Wednesday, September 24, 2008

McCain would rather tank the markets than lose an election

You know, the top paragraph on the CBS website sets it up just fine, so let’s dive in:

After Sen. John McCain announced he would suspend his campaign in order to focus on his congressional work ironing out the $700 billion bailout package - and proposed delaying the first presidential debate - he came to the CBS News broadcast center to explain the politics of the situation to CBS News Anchor Katie Couric.

Katie Couric: Sen. McCain, why is it necessary for you to take this extraordinary step of suspending your campaign?

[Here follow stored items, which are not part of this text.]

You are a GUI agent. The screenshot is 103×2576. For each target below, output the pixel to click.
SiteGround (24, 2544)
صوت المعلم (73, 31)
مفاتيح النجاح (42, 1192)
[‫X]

John McCain: 'Cause these are extraordinary times. The financial crisis is on the verge of a very, very serious, most serious crisis since the end of World War II. That's according to Mr. Bernanke, Secretary Paulson and others. Any expert. This is a most serious situation. And it could … not only be United States markets, but world markets as well.


McCain continued with his hyperbolic fright-speak, saying: “I don't know anyone that doesn't believe that this crisis is of such enormous proportions that it has the possibility. . . of wrecking the economy in ways that we've never contemplated.”

Couric, who had earlier talked with the equally hyperbolic Sarah Palin, asked Palin's supposed number one about what the Alaska governor said:

Couric: Earlier today, senator, I spoke with your running mate, Sarah Palin, and she told me that if action is not taken a Great Depression is, quote, "The road that America may find itself on." Do you agree with that assessment?

McCain: I don't know … if it's exactly the Depression. But I know of no expert, including Mr. Bernanke, the head of the Federal Reserve, and our secretary of treasury, and the outside observers ... every respected economist … in this country is saying, "You better address this problem, and you better do it now, or the consequences, obviously, of inaction are of the utmost seriousness." So I agree … with Gov. Palin. There's so much at stake here. That's why I am confident that we'll sit down and work together on this thing.

Couric: But isn't so much of this, Sen. McCain, about consumer confidence?

McCain: Sure.

Couric: And using rhetoric like the "Great Depression," is that the kind of language Americans need to hear right now?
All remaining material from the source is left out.